As a senator and presidential candidate, [Obama] had criticized George W. Bush for  flouting the role of Congress. And during his first two years in the White House, when Democrats controlled Congress, Mr. Obama largely worked through the legislative process to achieve his domestic policy goals.

But increasingly in recent months, the administration has been seeking ways to act without Congress.

The first several paragraphs of the article all portray Obama as making something of a reversal; of now doing what he accused Bush of doing. Eventually, in the ninth paragraph, we get the details:

[F]or the most part, Mr. Obama’s increased unilateralism in domestic policy has relied on a different form of executive power than the sort that had led to heated debates during his predecessor’s administration: Mr. Bush’s frequent assertion of a right to override statutes on matters like surveillance and torture.

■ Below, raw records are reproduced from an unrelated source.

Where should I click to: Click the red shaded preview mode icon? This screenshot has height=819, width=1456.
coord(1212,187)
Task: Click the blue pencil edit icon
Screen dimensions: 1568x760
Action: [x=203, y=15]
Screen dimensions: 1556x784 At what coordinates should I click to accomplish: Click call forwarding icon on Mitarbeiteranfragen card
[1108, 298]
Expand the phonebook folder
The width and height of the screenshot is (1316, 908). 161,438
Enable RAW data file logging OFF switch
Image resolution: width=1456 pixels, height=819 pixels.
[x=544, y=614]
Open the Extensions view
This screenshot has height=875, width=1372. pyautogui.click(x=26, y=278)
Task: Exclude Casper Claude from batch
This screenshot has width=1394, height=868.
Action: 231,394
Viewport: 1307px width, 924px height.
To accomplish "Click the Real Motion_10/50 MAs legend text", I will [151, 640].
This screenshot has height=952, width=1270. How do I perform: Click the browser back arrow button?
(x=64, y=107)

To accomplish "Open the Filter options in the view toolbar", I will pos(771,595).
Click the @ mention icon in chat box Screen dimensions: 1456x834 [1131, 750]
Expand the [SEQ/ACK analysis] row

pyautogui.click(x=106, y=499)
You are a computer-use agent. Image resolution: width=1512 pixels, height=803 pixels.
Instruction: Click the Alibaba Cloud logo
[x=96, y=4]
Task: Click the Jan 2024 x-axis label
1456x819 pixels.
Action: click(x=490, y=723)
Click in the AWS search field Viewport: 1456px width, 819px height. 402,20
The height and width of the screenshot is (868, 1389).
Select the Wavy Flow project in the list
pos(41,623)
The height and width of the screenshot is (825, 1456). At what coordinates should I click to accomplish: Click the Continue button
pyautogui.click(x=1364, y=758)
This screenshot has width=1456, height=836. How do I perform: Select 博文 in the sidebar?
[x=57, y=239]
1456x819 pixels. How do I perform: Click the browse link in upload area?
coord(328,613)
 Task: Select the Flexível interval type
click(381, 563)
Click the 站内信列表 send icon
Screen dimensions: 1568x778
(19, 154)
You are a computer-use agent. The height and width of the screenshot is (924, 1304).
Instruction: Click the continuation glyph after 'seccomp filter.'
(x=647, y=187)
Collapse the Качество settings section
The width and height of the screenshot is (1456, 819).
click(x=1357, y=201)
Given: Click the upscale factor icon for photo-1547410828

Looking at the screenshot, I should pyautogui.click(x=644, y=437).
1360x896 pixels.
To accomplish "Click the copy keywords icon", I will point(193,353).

“Obama’s not saying he has the right to defy a Congressional statute,” said Richard H. Pildes, a New York University law professor. “But if the legislative path is blocked and he otherwise has the legal authority to issue an executive order on an issue, they are clearly much more willing to do that now than two years ago.”

That’s sort of a major difference. It’s one thing to use the Executive’s legally-granted powers aggressively, it’s another to go around the laws of the Legislative branch–“through the dark side”, as the fellow once said. But that’s not really the impression the casual reader, or the reader of headlines, is likely to get.